*** TASK INPUT ***

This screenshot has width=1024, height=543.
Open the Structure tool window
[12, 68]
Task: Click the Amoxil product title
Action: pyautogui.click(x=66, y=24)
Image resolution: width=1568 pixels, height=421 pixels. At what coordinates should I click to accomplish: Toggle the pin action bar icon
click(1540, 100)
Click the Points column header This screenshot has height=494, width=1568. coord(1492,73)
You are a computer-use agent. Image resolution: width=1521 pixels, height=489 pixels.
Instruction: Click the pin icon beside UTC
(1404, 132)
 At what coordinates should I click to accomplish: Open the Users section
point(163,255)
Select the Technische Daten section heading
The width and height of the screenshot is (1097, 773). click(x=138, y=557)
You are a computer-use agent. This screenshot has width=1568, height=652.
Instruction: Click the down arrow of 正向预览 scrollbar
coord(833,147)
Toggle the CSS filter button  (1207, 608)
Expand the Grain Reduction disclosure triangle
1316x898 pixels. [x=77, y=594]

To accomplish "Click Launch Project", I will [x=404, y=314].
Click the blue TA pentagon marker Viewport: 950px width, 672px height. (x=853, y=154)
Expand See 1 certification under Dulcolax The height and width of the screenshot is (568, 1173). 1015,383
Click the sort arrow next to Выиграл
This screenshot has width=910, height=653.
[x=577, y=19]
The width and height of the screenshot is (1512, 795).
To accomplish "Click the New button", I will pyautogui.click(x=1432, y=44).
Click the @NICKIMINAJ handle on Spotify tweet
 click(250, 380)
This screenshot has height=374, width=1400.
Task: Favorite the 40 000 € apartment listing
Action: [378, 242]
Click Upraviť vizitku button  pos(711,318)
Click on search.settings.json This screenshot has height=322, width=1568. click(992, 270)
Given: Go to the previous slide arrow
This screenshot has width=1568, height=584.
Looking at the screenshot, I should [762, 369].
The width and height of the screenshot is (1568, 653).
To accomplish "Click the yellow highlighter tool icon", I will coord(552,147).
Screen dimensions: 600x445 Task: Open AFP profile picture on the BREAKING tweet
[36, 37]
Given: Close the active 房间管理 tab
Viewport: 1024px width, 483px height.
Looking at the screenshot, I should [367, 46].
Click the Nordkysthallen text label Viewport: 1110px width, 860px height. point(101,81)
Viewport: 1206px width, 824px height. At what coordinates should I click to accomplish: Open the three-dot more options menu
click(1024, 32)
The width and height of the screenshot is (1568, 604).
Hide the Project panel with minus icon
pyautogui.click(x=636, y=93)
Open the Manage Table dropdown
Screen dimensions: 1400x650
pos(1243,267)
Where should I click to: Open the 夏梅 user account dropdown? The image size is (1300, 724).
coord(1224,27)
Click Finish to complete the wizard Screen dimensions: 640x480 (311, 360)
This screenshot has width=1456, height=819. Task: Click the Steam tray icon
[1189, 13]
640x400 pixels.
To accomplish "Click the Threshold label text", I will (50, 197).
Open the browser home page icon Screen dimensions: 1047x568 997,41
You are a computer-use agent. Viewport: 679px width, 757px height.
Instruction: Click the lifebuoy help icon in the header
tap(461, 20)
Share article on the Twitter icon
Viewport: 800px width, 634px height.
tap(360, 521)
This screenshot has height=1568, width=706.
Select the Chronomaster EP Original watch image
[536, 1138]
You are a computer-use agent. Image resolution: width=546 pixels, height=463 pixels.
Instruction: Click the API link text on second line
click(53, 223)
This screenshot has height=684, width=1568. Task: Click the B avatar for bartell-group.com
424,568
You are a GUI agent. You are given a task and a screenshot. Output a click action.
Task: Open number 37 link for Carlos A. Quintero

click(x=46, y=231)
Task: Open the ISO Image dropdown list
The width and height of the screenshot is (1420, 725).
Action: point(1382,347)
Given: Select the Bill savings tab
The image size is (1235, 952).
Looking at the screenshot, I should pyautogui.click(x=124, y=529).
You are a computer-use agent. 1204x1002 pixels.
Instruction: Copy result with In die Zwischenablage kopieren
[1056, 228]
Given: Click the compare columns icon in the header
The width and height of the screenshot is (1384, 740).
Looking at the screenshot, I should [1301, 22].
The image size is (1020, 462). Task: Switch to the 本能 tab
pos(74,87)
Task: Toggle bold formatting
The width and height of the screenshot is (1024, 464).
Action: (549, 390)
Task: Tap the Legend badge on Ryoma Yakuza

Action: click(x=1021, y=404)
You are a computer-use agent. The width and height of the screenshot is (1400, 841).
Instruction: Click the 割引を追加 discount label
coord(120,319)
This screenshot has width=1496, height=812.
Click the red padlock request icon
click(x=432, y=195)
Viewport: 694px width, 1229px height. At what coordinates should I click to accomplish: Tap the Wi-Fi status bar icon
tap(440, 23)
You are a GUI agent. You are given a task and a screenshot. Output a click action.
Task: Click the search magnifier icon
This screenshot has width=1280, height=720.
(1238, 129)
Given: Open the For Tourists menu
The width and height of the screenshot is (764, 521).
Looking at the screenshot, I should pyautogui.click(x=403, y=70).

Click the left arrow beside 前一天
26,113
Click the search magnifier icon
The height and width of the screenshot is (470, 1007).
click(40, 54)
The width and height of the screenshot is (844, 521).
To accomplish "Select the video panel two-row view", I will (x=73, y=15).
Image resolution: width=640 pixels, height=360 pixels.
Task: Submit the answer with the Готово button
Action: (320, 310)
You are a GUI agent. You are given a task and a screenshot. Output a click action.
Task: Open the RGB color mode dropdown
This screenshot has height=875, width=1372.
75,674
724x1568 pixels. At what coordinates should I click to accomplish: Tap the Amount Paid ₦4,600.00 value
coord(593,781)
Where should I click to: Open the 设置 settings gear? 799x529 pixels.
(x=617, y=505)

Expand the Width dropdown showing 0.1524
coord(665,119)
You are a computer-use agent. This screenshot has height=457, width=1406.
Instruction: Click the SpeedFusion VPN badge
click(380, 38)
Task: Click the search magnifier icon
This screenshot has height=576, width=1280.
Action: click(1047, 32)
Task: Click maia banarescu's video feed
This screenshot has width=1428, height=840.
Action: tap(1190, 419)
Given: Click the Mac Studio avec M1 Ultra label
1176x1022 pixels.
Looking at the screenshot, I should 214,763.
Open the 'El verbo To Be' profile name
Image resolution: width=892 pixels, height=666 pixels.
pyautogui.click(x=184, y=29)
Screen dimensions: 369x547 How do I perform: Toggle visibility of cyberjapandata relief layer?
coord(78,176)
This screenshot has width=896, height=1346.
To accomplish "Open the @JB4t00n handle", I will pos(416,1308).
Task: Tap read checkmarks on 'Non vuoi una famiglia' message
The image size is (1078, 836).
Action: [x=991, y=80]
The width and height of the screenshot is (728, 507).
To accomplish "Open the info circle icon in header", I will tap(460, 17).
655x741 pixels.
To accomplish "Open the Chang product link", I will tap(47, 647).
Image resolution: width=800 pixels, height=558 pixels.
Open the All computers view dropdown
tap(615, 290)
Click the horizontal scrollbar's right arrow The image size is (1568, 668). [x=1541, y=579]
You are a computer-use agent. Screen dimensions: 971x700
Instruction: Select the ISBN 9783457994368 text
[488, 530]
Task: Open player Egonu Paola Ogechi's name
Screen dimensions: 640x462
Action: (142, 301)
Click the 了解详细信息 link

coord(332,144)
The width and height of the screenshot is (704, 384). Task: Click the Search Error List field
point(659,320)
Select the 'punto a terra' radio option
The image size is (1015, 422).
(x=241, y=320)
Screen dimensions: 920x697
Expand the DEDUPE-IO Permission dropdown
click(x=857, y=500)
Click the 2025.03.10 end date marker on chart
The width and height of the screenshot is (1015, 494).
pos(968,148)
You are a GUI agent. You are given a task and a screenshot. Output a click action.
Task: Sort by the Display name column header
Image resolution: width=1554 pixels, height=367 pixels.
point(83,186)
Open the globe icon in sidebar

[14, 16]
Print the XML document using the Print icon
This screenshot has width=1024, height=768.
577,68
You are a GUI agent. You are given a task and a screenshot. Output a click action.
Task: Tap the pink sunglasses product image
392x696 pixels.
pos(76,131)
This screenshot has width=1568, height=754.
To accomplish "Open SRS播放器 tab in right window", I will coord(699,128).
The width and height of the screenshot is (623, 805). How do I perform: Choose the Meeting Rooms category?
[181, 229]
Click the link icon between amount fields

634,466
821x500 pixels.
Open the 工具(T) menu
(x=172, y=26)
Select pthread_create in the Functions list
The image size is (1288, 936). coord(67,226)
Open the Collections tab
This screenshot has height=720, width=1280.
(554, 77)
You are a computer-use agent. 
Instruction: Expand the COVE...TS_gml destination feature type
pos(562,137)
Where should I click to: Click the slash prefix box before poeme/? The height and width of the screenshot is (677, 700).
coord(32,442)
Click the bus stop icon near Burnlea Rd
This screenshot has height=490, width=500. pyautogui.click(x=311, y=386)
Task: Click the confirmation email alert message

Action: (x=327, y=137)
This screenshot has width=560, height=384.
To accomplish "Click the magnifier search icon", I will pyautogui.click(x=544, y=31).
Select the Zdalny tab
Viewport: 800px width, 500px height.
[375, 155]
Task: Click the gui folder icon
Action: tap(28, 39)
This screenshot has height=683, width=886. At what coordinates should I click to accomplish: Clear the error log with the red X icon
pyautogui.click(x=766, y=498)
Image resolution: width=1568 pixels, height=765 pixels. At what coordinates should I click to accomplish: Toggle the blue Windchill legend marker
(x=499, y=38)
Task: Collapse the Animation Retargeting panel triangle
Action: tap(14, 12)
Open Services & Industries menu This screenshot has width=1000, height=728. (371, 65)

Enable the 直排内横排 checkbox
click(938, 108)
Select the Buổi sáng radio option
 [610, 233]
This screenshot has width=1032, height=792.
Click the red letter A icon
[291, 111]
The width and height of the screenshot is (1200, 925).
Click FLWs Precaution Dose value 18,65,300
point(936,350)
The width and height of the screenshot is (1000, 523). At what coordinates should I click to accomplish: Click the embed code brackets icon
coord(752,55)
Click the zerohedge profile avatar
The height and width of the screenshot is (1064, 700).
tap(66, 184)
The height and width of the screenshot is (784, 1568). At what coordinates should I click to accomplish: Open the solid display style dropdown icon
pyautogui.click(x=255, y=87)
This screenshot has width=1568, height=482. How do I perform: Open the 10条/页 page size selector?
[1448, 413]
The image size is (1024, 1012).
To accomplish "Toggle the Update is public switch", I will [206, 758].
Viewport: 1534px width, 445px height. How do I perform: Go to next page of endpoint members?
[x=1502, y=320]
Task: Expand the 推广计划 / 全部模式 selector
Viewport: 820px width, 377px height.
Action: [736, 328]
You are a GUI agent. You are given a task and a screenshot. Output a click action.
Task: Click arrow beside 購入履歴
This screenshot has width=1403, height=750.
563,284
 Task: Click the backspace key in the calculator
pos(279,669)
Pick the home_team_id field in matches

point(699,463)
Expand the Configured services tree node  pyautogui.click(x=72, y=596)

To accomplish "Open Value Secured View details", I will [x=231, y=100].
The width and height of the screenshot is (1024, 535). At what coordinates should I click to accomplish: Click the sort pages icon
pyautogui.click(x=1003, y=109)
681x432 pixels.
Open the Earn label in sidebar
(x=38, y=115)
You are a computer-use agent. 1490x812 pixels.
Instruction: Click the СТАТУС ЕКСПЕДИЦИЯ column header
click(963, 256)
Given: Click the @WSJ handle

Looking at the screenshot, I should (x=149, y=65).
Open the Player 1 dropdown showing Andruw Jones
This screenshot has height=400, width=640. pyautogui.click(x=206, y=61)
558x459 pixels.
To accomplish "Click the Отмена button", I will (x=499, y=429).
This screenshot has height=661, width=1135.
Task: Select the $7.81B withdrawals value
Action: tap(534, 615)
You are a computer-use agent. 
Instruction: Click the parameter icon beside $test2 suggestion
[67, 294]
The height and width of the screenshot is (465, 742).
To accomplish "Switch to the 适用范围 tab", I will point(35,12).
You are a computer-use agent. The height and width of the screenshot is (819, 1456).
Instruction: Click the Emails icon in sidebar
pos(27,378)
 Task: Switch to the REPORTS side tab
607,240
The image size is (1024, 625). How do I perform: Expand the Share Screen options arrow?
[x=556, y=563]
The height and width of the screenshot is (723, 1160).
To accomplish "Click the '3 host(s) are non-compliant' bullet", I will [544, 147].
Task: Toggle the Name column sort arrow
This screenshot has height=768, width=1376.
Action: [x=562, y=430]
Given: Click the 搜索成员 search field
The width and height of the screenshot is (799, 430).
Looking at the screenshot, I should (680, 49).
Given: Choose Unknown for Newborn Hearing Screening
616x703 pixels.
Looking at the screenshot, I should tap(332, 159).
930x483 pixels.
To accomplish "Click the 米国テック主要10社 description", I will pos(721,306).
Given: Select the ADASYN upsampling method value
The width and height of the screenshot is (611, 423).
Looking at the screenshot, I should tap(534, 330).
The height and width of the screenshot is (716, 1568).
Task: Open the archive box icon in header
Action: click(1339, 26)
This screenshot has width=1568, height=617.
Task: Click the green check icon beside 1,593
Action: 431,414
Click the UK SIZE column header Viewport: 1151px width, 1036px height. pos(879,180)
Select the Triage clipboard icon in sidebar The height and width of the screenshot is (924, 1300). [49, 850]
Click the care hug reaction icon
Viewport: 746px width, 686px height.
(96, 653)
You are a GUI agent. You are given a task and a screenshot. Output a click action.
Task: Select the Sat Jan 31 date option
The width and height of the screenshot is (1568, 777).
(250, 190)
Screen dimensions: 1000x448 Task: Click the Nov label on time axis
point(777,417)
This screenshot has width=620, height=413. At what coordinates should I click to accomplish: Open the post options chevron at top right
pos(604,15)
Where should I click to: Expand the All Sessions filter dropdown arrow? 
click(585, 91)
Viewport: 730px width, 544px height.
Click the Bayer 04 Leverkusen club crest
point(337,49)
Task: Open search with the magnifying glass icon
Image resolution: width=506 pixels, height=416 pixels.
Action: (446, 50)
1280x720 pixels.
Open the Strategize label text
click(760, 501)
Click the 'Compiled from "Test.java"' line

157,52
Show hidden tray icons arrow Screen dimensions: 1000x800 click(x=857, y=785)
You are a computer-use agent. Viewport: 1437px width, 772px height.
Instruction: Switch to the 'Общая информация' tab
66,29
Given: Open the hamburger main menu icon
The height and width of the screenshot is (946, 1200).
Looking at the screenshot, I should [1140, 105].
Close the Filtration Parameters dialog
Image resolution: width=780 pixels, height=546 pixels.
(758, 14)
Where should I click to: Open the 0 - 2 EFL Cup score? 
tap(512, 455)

*** End of TASK INPUT ***

# WORK TO COMPLETE
Print again the lines of the entries above that fall between the line holding "Task: Open player Egonu Paola Ogechi's name" and the line holding "This screenshot has width=1568, height=754.", inclusive, exactly as they stand.

# EXERCISE OUTPUT
Task: Open player Egonu Paola Ogechi's name
Screen dimensions: 640x462
Action: (142, 301)
Click the 了解详细信息 link

coord(332,144)
The width and height of the screenshot is (704, 384). Task: Click the Search Error List field
point(659,320)
Select the 'punto a terra' radio option
The image size is (1015, 422).
(x=241, y=320)
Screen dimensions: 920x697
Expand the DEDUPE-IO Permission dropdown
click(x=857, y=500)
Click the 2025.03.10 end date marker on chart
The width and height of the screenshot is (1015, 494).
pos(968,148)
You are a GUI agent. You are given a task and a screenshot. Output a click action.
Task: Sort by the Display name column header
Image resolution: width=1554 pixels, height=367 pixels.
point(83,186)
Open the globe icon in sidebar

[14, 16]
Print the XML document using the Print icon
This screenshot has width=1024, height=768.
577,68
You are a GUI agent. You are given a task and a screenshot. Output a click action.
Task: Tap the pink sunglasses product image
392x696 pixels.
pos(76,131)
This screenshot has width=1568, height=754.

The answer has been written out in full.